Target position records:
++++++++++

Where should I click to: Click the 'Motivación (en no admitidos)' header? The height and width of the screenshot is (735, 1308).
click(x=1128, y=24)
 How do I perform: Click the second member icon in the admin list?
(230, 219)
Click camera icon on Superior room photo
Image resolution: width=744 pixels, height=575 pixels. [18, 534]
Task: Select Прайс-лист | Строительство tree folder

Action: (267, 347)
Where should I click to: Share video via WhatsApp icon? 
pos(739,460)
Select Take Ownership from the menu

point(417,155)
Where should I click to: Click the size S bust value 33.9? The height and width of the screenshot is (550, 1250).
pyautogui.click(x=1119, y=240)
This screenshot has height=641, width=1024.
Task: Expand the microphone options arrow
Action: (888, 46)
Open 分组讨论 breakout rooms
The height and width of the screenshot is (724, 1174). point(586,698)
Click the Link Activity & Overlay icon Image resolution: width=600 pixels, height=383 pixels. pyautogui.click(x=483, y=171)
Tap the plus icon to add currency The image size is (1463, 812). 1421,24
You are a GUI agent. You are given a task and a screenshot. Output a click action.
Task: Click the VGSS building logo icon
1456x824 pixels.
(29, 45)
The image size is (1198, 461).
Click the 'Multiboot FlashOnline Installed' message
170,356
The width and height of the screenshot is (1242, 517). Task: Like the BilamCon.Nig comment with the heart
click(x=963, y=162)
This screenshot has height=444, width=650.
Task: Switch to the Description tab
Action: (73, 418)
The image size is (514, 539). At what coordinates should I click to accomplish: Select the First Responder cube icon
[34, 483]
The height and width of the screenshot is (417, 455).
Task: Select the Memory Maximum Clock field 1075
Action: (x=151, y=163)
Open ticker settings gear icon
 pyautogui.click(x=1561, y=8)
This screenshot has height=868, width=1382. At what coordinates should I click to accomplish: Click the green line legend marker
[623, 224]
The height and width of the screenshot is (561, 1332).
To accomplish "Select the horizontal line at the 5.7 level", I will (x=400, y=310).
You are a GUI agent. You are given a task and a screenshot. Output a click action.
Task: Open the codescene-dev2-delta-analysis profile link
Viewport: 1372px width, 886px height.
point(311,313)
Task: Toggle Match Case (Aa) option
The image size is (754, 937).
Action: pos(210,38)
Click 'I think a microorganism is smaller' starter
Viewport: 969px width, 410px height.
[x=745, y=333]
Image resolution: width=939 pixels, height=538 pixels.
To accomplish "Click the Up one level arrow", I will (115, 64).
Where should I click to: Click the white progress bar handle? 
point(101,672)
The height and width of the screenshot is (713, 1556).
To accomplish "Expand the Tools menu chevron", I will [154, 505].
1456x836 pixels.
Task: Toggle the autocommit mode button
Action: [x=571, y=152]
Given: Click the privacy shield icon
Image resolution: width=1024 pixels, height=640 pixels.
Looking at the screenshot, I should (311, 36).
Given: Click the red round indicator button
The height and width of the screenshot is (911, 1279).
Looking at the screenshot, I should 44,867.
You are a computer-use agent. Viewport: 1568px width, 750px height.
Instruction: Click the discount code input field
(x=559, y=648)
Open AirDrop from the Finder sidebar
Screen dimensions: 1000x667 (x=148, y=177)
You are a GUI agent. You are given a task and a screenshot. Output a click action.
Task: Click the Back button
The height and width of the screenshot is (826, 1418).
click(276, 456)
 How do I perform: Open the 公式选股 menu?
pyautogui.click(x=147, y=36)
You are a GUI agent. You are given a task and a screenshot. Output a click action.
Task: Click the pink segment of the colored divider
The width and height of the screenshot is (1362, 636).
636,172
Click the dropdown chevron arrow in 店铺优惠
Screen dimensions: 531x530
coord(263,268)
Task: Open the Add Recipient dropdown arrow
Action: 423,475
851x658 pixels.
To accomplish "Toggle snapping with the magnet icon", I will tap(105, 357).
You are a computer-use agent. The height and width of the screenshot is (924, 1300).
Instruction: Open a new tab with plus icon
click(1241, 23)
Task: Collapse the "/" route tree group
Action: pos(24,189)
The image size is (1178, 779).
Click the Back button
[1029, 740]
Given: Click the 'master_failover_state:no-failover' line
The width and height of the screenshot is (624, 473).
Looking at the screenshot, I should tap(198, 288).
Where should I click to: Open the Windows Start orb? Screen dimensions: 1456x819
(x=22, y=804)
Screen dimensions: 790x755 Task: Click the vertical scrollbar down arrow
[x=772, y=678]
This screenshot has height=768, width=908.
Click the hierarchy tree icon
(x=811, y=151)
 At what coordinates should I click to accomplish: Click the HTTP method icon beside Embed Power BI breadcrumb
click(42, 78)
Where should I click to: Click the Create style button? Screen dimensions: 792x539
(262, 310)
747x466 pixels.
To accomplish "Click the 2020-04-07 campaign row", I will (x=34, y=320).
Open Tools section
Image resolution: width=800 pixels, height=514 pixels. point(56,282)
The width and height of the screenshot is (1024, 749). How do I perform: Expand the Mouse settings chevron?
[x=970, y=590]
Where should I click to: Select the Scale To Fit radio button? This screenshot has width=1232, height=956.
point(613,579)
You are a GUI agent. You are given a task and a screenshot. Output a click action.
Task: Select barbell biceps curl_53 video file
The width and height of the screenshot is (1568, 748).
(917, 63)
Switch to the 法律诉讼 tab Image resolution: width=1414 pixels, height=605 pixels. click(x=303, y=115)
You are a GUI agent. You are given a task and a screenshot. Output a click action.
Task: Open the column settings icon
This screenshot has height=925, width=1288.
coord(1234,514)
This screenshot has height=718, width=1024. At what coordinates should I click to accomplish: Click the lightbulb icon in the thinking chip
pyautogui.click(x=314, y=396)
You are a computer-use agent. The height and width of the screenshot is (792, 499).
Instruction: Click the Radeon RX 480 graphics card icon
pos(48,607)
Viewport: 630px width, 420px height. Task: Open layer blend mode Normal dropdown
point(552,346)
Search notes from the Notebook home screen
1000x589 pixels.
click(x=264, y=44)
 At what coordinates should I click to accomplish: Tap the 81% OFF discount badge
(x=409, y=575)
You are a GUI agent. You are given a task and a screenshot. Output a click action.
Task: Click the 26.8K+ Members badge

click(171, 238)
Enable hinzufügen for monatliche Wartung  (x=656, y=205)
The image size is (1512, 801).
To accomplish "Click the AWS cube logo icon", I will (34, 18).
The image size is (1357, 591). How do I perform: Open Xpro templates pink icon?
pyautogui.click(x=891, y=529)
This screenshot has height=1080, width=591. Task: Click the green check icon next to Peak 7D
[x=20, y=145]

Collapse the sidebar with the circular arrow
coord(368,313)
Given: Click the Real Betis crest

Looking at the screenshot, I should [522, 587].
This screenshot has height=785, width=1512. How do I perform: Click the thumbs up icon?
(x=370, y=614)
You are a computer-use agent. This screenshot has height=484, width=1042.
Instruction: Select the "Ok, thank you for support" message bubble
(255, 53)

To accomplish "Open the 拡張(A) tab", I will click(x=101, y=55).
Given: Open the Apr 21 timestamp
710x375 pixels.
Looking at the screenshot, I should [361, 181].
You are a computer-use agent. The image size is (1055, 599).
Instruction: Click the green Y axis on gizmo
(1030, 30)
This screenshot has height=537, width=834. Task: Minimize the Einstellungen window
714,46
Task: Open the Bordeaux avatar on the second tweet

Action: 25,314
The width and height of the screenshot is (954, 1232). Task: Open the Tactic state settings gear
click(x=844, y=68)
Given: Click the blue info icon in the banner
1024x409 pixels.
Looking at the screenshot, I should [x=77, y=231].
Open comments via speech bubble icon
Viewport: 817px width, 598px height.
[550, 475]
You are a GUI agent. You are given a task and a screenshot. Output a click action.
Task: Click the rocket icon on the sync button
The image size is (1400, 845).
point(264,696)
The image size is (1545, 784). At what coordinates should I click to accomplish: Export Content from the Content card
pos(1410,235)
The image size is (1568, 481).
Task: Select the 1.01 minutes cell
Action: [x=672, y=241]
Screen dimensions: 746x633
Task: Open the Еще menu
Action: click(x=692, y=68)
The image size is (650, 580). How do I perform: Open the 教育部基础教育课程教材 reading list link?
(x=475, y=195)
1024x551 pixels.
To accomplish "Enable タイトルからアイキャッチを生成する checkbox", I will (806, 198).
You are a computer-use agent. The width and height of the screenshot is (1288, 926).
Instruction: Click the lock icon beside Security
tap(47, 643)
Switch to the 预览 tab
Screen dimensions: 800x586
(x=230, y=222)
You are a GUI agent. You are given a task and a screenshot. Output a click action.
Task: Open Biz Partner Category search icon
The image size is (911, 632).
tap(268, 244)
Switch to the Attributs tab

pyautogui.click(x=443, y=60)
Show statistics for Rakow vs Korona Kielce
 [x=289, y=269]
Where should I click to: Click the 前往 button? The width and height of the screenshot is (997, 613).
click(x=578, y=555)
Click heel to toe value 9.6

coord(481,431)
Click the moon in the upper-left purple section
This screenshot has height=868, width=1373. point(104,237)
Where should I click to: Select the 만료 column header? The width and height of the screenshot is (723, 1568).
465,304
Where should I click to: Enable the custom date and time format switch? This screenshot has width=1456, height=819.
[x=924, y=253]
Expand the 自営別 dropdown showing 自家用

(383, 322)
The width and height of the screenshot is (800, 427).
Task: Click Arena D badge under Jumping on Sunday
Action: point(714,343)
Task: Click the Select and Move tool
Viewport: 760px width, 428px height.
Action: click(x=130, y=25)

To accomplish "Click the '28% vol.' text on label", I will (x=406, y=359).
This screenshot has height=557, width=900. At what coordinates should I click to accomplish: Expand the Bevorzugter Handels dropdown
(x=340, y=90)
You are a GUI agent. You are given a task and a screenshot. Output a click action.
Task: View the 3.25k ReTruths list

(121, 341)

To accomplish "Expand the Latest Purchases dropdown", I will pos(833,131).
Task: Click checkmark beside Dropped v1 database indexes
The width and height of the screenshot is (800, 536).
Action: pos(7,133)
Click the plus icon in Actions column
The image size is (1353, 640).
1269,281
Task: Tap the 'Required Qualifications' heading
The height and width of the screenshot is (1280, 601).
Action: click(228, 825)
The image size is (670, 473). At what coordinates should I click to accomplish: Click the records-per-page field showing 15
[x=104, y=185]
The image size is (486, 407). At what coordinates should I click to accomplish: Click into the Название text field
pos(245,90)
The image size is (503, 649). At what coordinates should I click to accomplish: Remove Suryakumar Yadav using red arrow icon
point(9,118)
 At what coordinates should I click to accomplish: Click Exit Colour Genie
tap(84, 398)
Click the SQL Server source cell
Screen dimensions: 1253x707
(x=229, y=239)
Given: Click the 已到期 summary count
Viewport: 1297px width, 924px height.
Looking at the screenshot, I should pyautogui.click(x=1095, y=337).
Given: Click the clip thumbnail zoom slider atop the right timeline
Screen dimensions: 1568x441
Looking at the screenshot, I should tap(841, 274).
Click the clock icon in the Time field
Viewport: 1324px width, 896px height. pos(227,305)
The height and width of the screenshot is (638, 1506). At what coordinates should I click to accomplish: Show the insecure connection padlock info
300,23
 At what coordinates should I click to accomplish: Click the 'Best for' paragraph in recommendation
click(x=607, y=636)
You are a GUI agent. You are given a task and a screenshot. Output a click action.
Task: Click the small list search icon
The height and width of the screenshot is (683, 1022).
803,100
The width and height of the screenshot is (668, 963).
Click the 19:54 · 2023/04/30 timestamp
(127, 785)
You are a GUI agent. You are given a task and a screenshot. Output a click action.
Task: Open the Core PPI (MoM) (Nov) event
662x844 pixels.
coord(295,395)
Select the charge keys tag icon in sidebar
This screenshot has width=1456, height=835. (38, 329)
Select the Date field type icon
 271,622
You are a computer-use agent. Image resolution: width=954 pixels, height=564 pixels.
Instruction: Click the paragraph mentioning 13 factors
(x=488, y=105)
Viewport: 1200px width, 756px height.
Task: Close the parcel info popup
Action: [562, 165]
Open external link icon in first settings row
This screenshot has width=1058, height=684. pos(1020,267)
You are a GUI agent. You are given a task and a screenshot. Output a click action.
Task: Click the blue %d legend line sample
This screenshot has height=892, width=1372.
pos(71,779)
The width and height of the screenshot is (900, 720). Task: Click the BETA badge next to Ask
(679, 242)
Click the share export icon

++++++++++

▶ [WORK TO DO]: Rewrite the stretch from "will (x=406, y=359)." through "I will pos(833,131).", changing every "dropdown" to "menu" and leaving the rest untouched.

▶ [COMPLETE OUTPUT]:
To accomplish "Click the '28% vol.' text on label", I will (x=406, y=359).
This screenshot has height=557, width=900. At what coordinates should I click to accomplish: Expand the Bevorzugter Handels menu
(x=340, y=90)
You are a GUI agent. You are given a task and a screenshot. Output a click action.
Task: View the 3.25k ReTruths list

(121, 341)

To accomplish "Expand the Latest Purchases menu", I will pos(833,131).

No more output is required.